A veces tengo la sospecha de que Addis Abeba no es real y estoy todavía en mi país si encuentro por la calle, en los rostros de los que pasan, la cara de mí tía, la de mis hermanas, amores y amigos hace mucho tiempo olvidados surgidos de pronto desde el fondo del agua un poco oscurecidos, a los que basta escuchar discutir en su lengua para recordar de dónde venía y dónde estaba. En cierto sentido, este modo tan ignorante de viajar, de salir a buscar planetas fuera de la casa, me estaba volviendo pobre como el paisaje que tenía delante. A cada paso que daba, limitado al uso de mis recursos mentales en otros idiomas, había comenzado a perder la memoria de los nombres que sabía en español, títulos de libros, fechas, palabras.
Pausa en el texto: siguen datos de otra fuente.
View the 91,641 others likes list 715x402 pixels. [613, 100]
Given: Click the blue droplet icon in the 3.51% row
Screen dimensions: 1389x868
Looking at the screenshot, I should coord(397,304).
Podrían haber sido pistas falsas de una experiencia mecánica, pero no lo eran. Desheredado de mi propia lengua e inválido a mi manera, sin lenguaje, necesitaba actuar con sabiduría, así que como comprendía mi entrada por la puerta trasera quise enmendarme enseguida, y comprar el periódico en amárico.

Fui a las calles atestadas de gente sin trabajo que se agolpa en las esquinas para leer avisos clasificados. El rincón este de Arat kilo, como un punto de calvario, amontona una multitud diaria en ceremonia silenciosa ante las ofertas de empleo, gallinas gordas, casas muy caras. Tropezando unos con otros miramos las carátulas vencidas del Times que se exhiben por el suelo, sobre cartones, los diarios en inglés y en amárico, sus garabatos iluminados para mis ojos de analfabeto.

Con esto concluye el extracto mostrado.